Exercise requirements:
1/ Which places does the psilocybin journey account name?
2/ Can you copy everything in the psilocybin journey account from "When Corina arrived, I" down to "all in one.", word for word?
3/ Could you write what comes next in the psilocybin journey account, picking up right after its final sentence?

Excerpt:

══════════════════════════════

I believed in their promise, too. Which is why I’d already gone down the path of ketamine and MDMA, and was open to learning what these medicines had to teach. Each one had taken something apart, loosened a screw in me, unlatched a door. But still, I felt stuck. Mushrooms, I reasoned, felt older, wiser. I had the sense they might show me what I’d been carefully avoiding. The part I still braced against, even now.
On the drive home from the party that night, I resolved to try them. And like my earlier forays into psychedelics, I wanted to do so with a guide, a trusted presence to navigate the unknown. I made some calls to friends and friends-of-friends. It didn't take long to tap into the subterranean network of psychedelic-assisted therapists and guides in northern California that, like the mycelium, had been right there under my feet the whole time.
***
I arrived early at the meeting place, a parking lot in Sabastopol, and waited for a woman named Corina, who was to be my guide for the Psilocybin journey. The mourning doves—usually a comfort—unsettled me that morning. I was anxious about the journey ahead, having heard that Psilocybin, more so than Ketamine or MDMA, had the potential to unfold in difficult, even turbulent ways.
When Corina arrived, I got into her car and together we traveled thirty miles through light rain to a town called Jenner. As we pulled up, the house revealed itself, a stark, white structure against the enveloping fog. We walked around, getting acquainted. In the backyard, a well-loved flower garden peeked through the mist. Corina started to sing a sweet-sounding song in Castilian—her first language, she told me, and filled a large glass bowl with the garden hose. She carried on singing and humming as she casually strolled along the yard collecting stones and picking wildflowers. I wondered what it was like to facilitate experiences like this as a profession. It was a calling, it seemed to me, to be of service to another person’s body, mind, and spirit. She was a doctor, therapist, and priestess all in one.
“Shall we begin?” Corina offered. First, she guided me in a small ritual to “open” a sacred space between us. I chose three rocks from her collection and dropped them into the glass bowl of water.

══════════════════════════════

Provided data:
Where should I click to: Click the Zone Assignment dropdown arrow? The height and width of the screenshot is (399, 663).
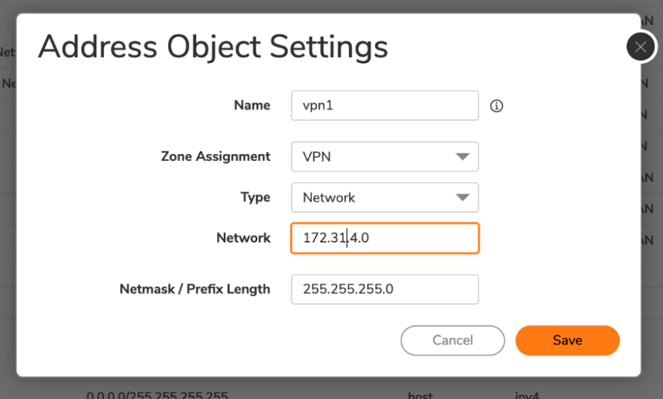(x=463, y=156)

══════════════════════════════

Results of the exercise:
1/ northern California, Sabastopol, Jenner

2/
When Corina arrived, I got into her car and together we traveled thirty miles through light rain to a town called Jenner. As we pulled up, the house revealed itself, a stark, white structure against the enveloping fog. We walked around, getting acquainted. In the backyard, a well-loved flower garden peeked through the mist. Corina started to sing a sweet-sounding song in Castilian—her first language, she told me, and filled a large glass bowl with the garden hose. She carried on singing and humming as she casually strolled along the yard collecting stones and picking wildflowers. I wondered what it was like to facilitate experiences like this as a profession. It was a calling, it seemed to me, to be of service to another person’s body, mind, and spirit. She was a doctor, therapist, and priestess all in one.

3/
“These are the stories that no longer serve you,” said Corina. In that case, I thought, we’re going to need a bigger bowl. My inadequacies, my not-enough-ness, could have filled one million glass bowls in one million backyards. I let the rocks slip from my hand and sink to the bottom.
“Good. Now choose three flowers.” These, she told me, represented my flourishing. “Identify three things you wish to blossom in you.” I set the flowers afloat on the surface of the water, weightless and perfect. It was a lovely ceremony, but I felt like a spiritual imposter, handicapped by my own rational brain and nagging doubts.
“Ancestors, we call on you. Walk with us today,” Corina intoned softly.
I longed to feel connected to my ancient ancestors, to be steeped in the kind of inherited wisdom that made rituals feel instinctive, vital. Instead, what I felt was only an empty space, an ex-Catholic’s cynicism where reverence for rights and rituals might otherwise live. Corina, I could see, believed. She added her own home-grown prayer to seal the rite and led me inside the creaky old house to a makeshift altar assembled on the fireplace mantel. She lit candles and incense, then invited me to place something of my own on the altar. I reached into my pocket for a small turtle-shaped pin that had once belonged to my mother. I set it on a wooden plate, reminding myself of the significance I had assigned to it—endurance, resilience—when I selected it from among the random items strewn in my dresser drawer. There were several dried mushrooms on the altar, there for me to consume with a large glass of water. They tasted like dirt. I didn’t mind.
Corina cued the music, and I settled into a cozy spot on the couch and waited.